Mr Evans kicked off his career in the primary sector in 1969. But two years later his passion for maths drove him on to secondary school education in search of greater academic challenges.
"I enjoyed my time as a primary school teacher, but maths is my great love and I saw a greater chance of fulfilment teaching older pupils," he said.
He took on his current post at Dyffryn Taf in Whitland, Dyfed, in 1989.
Lottery wins aside, he says he will probably see out his working life at the school.
As a maths teacher, he often encounters the stock reaction: "Maths, ugh, I hate it." It is that entrenched attitude towards his subject that he has spent his career trying to break down.
"I had a brilliant teacher in my grammar school, and he instilled in me my love of maths," he said. "In the same way, I try to pass on my enthusiasm to my pupils and help them understand what a great subject it is.
"Once you understand the basics, you can start applying it to problem-solving in daily life.
"As soon as my students start doing that, they begin to find it exciting.
Success breeds success in most things, and maths is no exception."
A measure of his ability to get pupils on board lies in the fact that one of them, Catherine Jones, nominated Mr Evans for the teaching award.
In her nomination, Catherine said her maths mentor never fails to give time, energy and encouragement to all his students, regardless of their level of ability.
"I feel very honoured to have been nominated by a pupil," he said.
"Catherine says that my door is always open, and that's something I feel is essential - support and accessibility outside the classroom is crucial."
Headteacher Robert Newsam said: "Eric has an excellent relationship with pupils and staff. They trust him implicitly.
"He is able to keep up with the times and continue to fit in because of his personal drive and commitment.
"He is not just willing to be adaptable to changing times but is happy to be that way.
"He's one of those teachers who stands out. He is a tremendous ambassador for the school, and this award is so well deserved."
By a happy coincidence, it turns out that Mr Evans also taught Catherine's father.
"Having been in the profession so long, it often happens," he said. "It's interesting to have taught students as teenagers and then meet them at parents' evenings where they are concerned about their own teenagers'
But Mr Evans' own children, Sharon, 24, and 22-year-old Jonathan, did not attend their father's school. They were taught in nearby Carmarthen, where the family lives. He thought it would be better for them to be educated at the same school as their friends from primary school - apart from which it is not always easy to be a pupil at a school if one of your parents teaches there.

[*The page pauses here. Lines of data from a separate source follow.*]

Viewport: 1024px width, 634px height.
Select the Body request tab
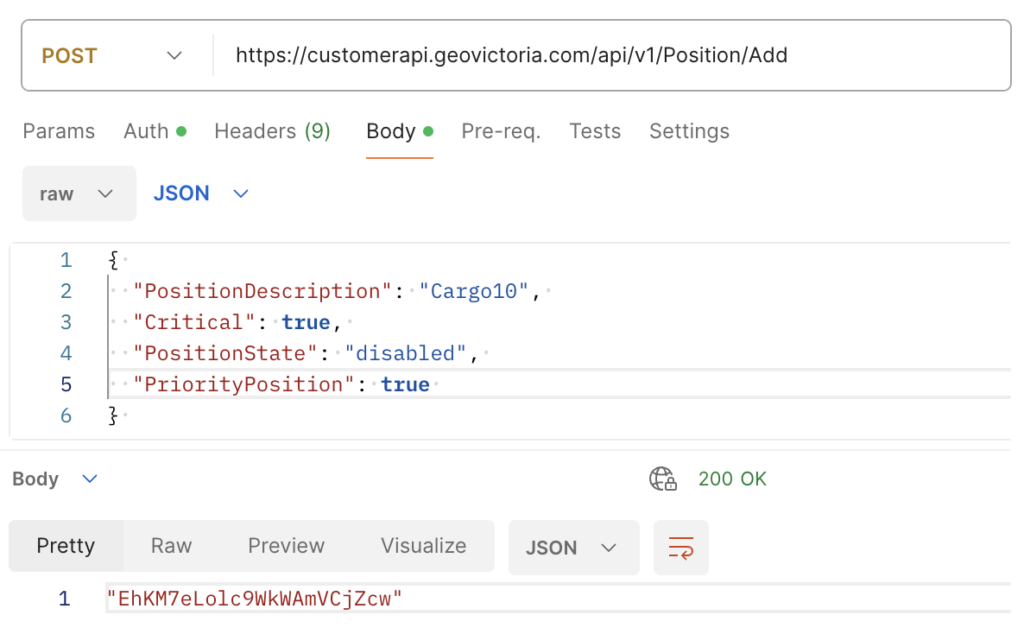tap(398, 131)
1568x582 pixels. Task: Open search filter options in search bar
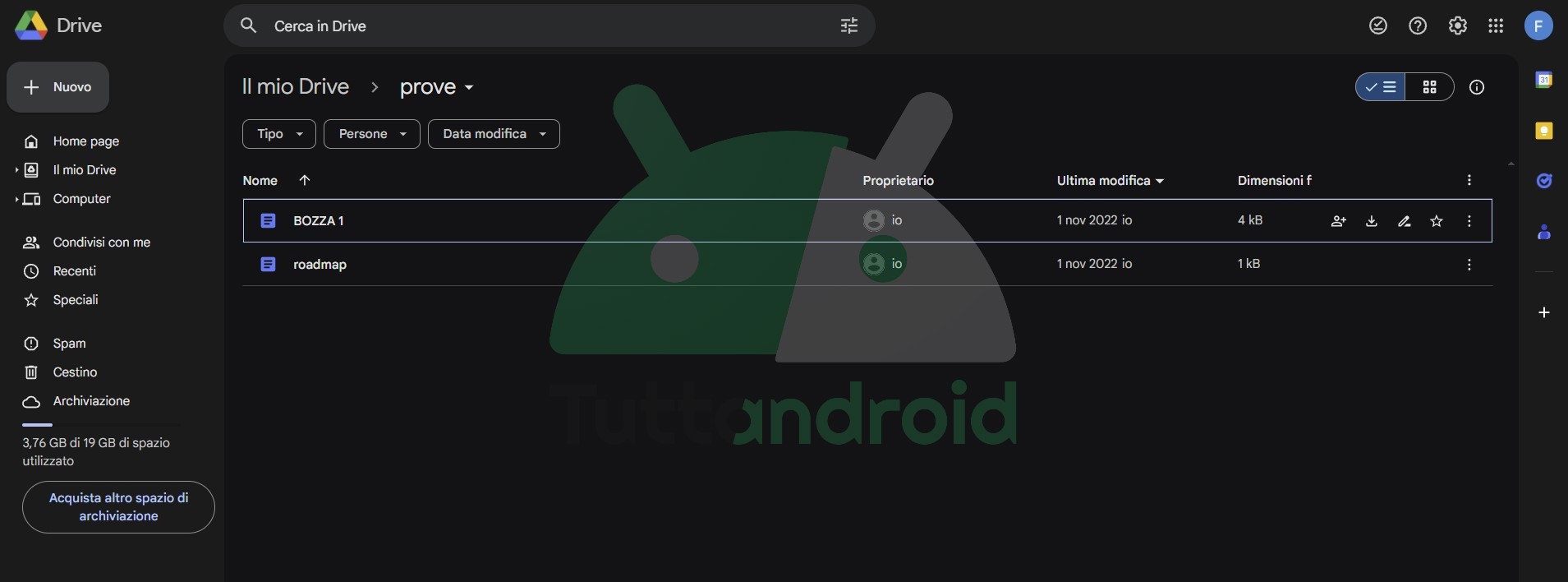click(848, 26)
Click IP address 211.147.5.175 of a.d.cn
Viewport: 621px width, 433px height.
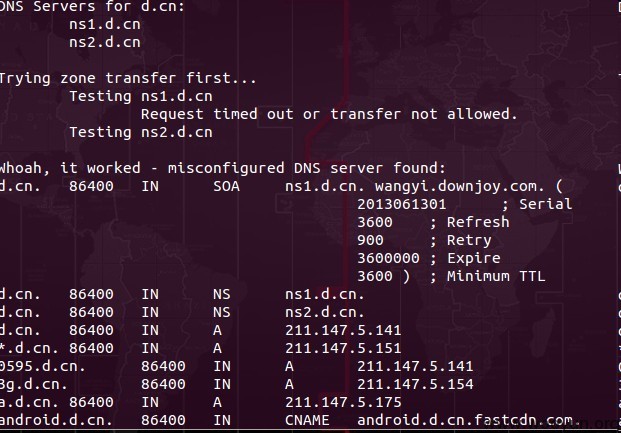coord(343,402)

Aside from maths, Mr Evans is a great lover of the outdoors. He is an ardent follower of Welsh rugby and coaches the game as well as being keenly involved in athletics and cross-country running.

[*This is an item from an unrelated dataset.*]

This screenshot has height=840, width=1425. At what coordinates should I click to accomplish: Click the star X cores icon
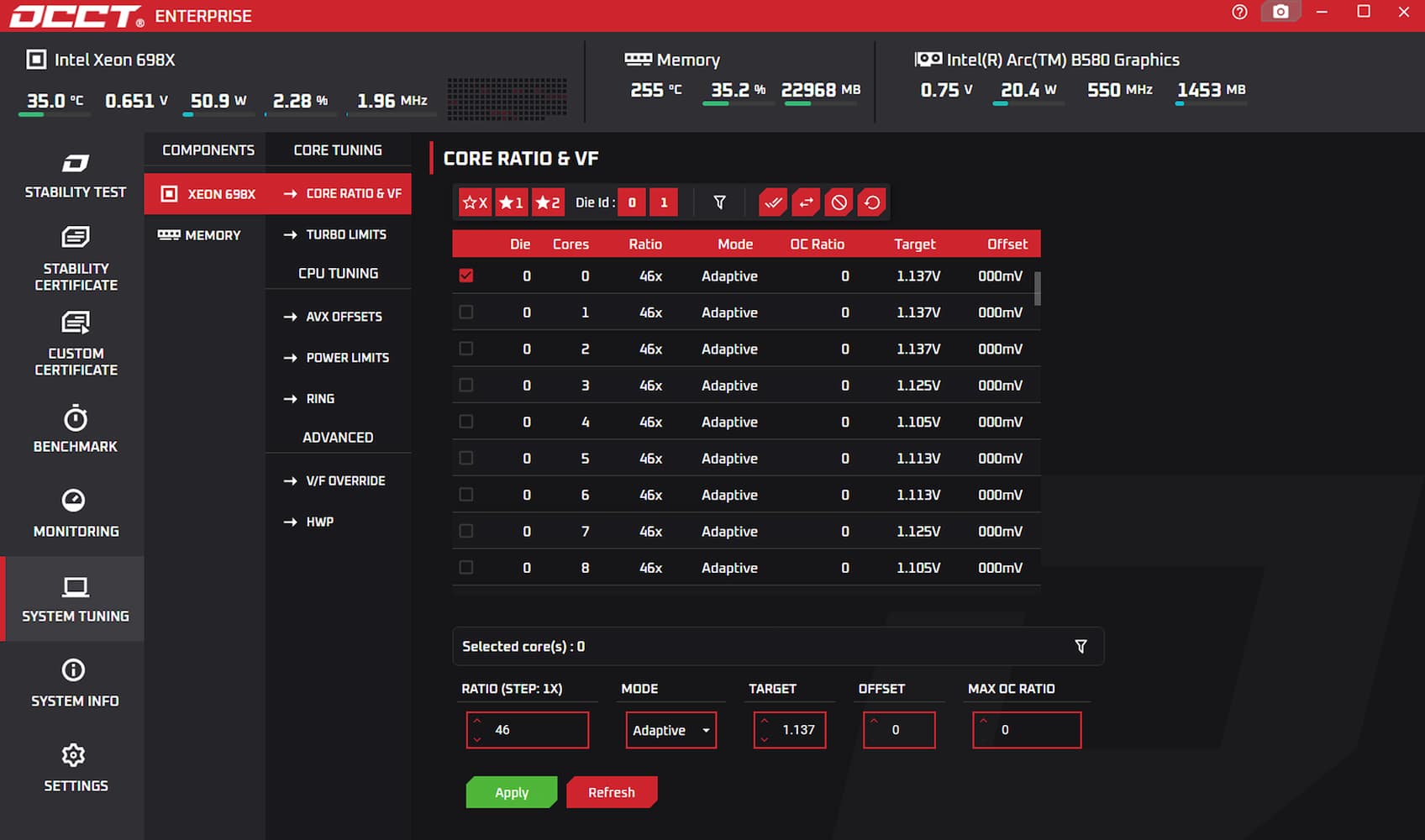(475, 202)
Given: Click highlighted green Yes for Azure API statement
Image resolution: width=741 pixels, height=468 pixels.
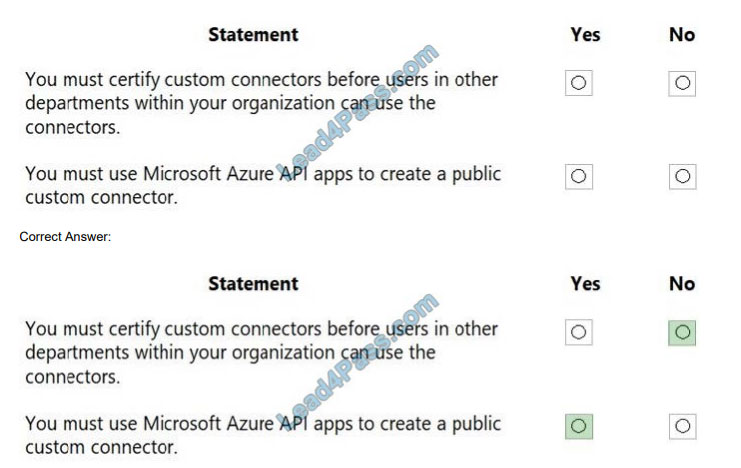Looking at the screenshot, I should coord(578,426).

His athletic ambitions have also seen him run the London marathon on several occasions and has completed the race in a very respectable three hours and eight minutes. The next date on his running calendar is a five-kilometre run in the autumn that will help to raise money for the Ty Hafan children's hospice in Sully, Vale of Glamorgan.
But that doesn't mean his major distance-running days are over just yet. Mr Evans last ran the London marathon in 1997, but he still hankers after giving the monster run another shot.
"I would like to think that I have one more marathon left in me," he said.